[Dataset excerpt]

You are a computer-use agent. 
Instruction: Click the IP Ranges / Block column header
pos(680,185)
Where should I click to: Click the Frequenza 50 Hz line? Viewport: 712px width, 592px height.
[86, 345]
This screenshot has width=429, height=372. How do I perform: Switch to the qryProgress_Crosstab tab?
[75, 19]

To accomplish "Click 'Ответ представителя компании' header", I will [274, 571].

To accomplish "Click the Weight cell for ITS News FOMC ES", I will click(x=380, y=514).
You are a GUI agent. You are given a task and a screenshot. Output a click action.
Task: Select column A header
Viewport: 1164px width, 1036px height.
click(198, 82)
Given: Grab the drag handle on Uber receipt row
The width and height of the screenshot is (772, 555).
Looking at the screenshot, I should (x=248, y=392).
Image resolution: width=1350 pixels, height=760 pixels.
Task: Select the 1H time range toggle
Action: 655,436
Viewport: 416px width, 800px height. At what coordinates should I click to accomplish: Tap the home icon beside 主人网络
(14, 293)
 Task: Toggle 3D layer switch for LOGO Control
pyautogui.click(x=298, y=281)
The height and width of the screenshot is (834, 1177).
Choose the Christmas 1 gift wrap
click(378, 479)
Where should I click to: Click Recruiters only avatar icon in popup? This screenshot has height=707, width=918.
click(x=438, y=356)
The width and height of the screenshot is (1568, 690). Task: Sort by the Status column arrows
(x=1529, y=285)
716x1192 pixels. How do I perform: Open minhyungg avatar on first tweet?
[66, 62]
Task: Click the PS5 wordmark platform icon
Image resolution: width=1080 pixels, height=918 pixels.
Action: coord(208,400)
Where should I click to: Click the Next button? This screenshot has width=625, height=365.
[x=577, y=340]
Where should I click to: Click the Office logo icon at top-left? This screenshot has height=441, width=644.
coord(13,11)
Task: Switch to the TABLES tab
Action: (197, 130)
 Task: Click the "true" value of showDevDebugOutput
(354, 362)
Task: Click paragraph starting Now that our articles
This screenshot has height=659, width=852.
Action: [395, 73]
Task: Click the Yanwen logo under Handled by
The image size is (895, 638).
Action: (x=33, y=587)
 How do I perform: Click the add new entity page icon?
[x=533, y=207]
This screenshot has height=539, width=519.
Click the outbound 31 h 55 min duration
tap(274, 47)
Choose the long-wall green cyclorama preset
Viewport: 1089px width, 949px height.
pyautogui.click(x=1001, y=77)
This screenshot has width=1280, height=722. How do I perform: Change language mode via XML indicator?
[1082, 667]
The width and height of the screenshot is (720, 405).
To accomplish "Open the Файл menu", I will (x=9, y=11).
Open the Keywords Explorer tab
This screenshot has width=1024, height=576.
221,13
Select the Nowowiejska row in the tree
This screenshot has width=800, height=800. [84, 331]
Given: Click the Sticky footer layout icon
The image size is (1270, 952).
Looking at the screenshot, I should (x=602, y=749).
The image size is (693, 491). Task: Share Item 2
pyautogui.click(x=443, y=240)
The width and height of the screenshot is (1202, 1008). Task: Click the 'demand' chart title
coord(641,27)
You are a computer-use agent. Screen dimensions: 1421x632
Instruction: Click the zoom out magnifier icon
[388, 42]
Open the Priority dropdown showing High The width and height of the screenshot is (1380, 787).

TASK PROMPT:
Can you change "Viewport" to "Window" everywhere in the rows above, keeping everything else the same?

EXERCISE OUTPUT:
You are a computer-use agent. 
Instruction: Click the IP Ranges / Block column header
pos(680,185)
Where should I click to: Click the Frequenza 50 Hz line? Window: 712px width, 592px height.
[86, 345]
This screenshot has width=429, height=372. How do I perform: Switch to the qryProgress_Crosstab tab?
[75, 19]

To accomplish "Click 'Ответ представителя компании' header", I will [274, 571].

To accomplish "Click the Weight cell for ITS News FOMC ES", I will click(x=380, y=514).
You are a GUI agent. You are given a task and a screenshot. Output a click action.
Task: Select column A header
Window: 1164px width, 1036px height.
click(198, 82)
Given: Grab the drag handle on Uber receipt row
The width and height of the screenshot is (772, 555).
Looking at the screenshot, I should (x=248, y=392).
Image resolution: width=1350 pixels, height=760 pixels.
Task: Select the 1H time range toggle
Action: 655,436
Window: 416px width, 800px height. At what coordinates should I click to accomplish: Tap the home icon beside 主人网络
(14, 293)
 Task: Toggle 3D layer switch for LOGO Control
pyautogui.click(x=298, y=281)
The height and width of the screenshot is (834, 1177).
Choose the Christmas 1 gift wrap
click(378, 479)
Where should I click to: Click Recruiters only avatar icon in popup? This screenshot has height=707, width=918.
click(x=438, y=356)
The width and height of the screenshot is (1568, 690). Task: Sort by the Status column arrows
(x=1529, y=285)
716x1192 pixels. How do I perform: Open minhyungg avatar on first tweet?
[66, 62]
Task: Click the PS5 wordmark platform icon
Image resolution: width=1080 pixels, height=918 pixels.
Action: coord(208,400)
Where should I click to: Click the Next button? This screenshot has width=625, height=365.
[x=577, y=340]
Where should I click to: Click the Office logo icon at top-left? This screenshot has height=441, width=644.
coord(13,11)
Task: Switch to the TABLES tab
Action: (197, 130)
 Task: Click the "true" value of showDevDebugOutput
(354, 362)
Task: Click paragraph starting Now that our articles
This screenshot has height=659, width=852.
Action: [395, 73]
Task: Click the Yanwen logo under Handled by
The image size is (895, 638).
Action: (x=33, y=587)
 How do I perform: Click the add new entity page icon?
[x=533, y=207]
This screenshot has height=539, width=519.
Click the outbound 31 h 55 min duration
tap(274, 47)
Choose the long-wall green cyclorama preset
Window: 1089px width, 949px height.
pyautogui.click(x=1001, y=77)
This screenshot has width=1280, height=722. How do I perform: Change language mode via XML indicator?
[1082, 667]
The width and height of the screenshot is (720, 405).
To accomplish "Open the Файл menu", I will (x=9, y=11).
Open the Keywords Explorer tab
This screenshot has width=1024, height=576.
221,13
Select the Nowowiejska row in the tree
This screenshot has width=800, height=800. [84, 331]
Given: Click the Sticky footer layout icon
The image size is (1270, 952).
Looking at the screenshot, I should (x=602, y=749).
The image size is (693, 491). Task: Share Item 2
pyautogui.click(x=443, y=240)
The width and height of the screenshot is (1202, 1008). Task: Click the 'demand' chart title
coord(641,27)
You are a computer-use agent. Screen dimensions: 1421x632
Instruction: Click the zoom out magnifier icon
[388, 42]
Open the Priority dropdown showing High The width and height of the screenshot is (1380, 787).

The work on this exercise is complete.